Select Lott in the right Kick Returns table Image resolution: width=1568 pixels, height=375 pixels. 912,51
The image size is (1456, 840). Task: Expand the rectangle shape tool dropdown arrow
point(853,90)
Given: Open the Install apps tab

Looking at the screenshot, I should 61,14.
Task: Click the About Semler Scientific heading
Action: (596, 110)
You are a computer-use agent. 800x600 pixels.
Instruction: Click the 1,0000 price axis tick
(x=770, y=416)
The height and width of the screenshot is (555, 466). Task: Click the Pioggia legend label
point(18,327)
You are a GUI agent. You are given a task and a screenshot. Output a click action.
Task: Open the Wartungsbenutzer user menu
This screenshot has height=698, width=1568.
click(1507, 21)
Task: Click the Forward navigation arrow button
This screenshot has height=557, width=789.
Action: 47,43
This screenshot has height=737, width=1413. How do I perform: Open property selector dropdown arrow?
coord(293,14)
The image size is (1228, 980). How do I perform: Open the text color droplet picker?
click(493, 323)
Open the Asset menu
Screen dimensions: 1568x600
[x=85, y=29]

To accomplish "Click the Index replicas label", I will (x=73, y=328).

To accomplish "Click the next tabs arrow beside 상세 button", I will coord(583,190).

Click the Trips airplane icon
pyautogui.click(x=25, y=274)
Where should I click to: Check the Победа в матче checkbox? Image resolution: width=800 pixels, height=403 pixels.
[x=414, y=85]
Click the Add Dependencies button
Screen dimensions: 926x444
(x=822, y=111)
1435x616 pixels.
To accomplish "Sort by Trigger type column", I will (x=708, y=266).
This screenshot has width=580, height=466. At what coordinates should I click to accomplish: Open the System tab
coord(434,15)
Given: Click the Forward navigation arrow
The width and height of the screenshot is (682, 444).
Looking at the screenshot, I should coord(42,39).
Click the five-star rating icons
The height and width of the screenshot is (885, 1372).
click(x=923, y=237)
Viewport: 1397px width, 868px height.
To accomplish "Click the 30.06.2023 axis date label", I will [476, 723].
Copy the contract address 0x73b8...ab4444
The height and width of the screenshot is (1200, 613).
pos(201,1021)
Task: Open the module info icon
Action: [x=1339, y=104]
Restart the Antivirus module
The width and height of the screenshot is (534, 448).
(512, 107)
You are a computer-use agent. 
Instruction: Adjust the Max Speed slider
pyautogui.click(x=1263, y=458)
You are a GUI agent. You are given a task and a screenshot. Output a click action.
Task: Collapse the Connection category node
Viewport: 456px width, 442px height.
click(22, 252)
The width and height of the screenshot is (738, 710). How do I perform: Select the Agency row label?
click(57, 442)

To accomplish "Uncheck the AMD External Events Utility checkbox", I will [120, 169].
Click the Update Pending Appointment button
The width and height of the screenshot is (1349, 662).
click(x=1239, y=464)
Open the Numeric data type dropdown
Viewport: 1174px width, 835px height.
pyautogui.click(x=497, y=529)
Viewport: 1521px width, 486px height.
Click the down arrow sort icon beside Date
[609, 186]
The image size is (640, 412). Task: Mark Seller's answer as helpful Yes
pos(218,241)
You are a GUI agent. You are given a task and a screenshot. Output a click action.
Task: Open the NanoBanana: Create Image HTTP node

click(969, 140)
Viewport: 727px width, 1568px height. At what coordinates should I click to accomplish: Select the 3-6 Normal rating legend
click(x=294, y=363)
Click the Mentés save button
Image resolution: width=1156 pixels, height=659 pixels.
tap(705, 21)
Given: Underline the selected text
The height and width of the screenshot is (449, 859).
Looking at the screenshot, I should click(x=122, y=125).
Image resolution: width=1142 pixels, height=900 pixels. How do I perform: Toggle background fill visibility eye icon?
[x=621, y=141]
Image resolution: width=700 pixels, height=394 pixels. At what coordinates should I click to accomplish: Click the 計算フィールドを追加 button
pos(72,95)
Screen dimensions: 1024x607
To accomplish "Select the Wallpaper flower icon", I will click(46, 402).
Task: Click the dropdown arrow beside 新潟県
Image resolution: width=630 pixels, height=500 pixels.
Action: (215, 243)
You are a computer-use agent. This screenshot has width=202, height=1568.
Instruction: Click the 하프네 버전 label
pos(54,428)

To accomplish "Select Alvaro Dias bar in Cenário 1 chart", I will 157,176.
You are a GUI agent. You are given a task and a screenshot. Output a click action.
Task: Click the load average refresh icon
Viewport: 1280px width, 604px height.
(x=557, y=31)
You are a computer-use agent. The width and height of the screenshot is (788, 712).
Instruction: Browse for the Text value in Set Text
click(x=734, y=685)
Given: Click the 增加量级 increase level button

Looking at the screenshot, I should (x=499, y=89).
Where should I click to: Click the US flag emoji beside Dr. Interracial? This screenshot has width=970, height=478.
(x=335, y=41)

---+---

:: PROBLEM DESCRIPTION ::
Go through the entries and copy every line with "computer".

:: EXERCISE SOLUTION ::
You are a computer-use agent. 800x600 pixels.
You are a computer-use agent. 
You are a computer-use agent. This screenshot has width=202, height=1568.
You are a computer-use agent. The width and height of the screenshot is (788, 712).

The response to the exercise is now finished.